On the last day of the '61 season, Roger Maris hit his 61st home run of the year against Red Sox rookie pitcher Tracy Stallard at Yankee Stadium. The Yankees win the game 1-0 and their 26th American League pennant on their way to their 19th World Series title. Maris' record would stand until Mark McGwire would break it in 1998 with 70.

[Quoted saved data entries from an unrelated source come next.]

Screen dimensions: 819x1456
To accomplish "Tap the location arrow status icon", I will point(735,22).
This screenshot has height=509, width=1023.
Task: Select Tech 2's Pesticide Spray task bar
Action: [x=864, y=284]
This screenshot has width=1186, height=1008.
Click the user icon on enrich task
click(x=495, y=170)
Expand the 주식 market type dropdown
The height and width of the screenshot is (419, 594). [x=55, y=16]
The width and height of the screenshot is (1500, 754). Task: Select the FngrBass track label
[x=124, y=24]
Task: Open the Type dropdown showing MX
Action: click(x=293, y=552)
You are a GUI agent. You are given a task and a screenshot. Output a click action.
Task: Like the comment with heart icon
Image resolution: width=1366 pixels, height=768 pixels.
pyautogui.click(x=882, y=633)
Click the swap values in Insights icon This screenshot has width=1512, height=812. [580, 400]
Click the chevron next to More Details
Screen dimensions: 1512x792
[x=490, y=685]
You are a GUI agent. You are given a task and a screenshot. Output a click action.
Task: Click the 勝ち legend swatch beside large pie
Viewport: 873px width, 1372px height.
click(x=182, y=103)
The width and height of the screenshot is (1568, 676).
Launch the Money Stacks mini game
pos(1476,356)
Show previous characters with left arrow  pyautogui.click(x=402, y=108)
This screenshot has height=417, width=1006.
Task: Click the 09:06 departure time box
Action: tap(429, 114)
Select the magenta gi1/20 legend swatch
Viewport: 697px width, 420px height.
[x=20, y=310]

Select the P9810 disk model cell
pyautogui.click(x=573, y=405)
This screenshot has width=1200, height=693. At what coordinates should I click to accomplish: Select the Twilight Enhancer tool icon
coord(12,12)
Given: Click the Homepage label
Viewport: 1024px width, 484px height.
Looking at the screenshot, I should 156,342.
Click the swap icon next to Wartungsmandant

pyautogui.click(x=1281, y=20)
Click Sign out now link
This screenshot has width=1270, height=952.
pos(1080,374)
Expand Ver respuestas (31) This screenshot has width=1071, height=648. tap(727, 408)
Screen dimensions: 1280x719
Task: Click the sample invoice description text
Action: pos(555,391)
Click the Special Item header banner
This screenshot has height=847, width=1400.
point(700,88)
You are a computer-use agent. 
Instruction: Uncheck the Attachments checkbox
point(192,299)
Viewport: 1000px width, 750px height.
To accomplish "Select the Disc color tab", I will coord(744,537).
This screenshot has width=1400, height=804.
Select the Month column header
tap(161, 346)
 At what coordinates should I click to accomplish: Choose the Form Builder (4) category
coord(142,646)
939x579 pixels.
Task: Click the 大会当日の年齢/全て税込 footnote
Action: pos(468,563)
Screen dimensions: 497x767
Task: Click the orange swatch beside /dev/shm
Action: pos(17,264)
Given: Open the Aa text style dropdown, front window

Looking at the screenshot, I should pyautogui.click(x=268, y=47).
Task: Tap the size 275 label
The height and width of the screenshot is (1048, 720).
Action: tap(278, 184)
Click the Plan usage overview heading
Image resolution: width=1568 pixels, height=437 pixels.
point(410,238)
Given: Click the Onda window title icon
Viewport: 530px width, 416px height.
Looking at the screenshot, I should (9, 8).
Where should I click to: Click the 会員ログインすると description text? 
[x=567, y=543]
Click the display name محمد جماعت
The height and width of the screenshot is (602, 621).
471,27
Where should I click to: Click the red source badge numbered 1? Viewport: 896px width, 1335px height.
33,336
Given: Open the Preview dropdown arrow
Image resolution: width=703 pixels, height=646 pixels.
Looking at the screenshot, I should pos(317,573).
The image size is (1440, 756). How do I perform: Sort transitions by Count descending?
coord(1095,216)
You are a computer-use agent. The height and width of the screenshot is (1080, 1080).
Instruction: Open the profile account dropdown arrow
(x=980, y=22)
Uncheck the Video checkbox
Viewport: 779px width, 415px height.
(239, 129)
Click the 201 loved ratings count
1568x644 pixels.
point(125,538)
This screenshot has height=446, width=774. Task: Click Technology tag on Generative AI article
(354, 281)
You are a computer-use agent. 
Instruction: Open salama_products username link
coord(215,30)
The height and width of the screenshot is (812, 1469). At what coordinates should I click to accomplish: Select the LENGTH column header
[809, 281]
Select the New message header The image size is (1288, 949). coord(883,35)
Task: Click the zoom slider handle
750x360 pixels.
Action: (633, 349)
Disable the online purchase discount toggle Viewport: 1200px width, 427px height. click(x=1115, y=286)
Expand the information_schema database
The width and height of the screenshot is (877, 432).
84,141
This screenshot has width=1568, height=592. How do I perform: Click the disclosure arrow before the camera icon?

Flash forward to here and now. This past December, Red Sox outfielder and fan-favorite Johnny Damon did the unthinkable and signed with the Yankees. Yes, it's been done before. Wade Boggs did it in '96, Roger Clemens did it in '99, and legendary pitcher Luis Tiant did it in '79. But this one seemed to hurt the worst. Damon was part of history. Not only was he part of the championship team, he was an integral part - an important piece. More than that even, he was one of the most beloved Red Sox players to put on a uniform in 20 years. Fans loved everything about this guy, his hair, his beard, his refusal to compromise himself...then he does just that and goes to the team with the strictest dress code in the league. No facial hair and regular haircuts for all - Steinbrenner robots. Full compromise for Damon, this one hurt. To make it 100 times worse for the fans, he didn't just go to the Angels, or the Indians, or to an NL team - he went to the archenemy. Tonight marks his first day back in Boston since the trade and you can be sure the Fenway faithful will let him hear it.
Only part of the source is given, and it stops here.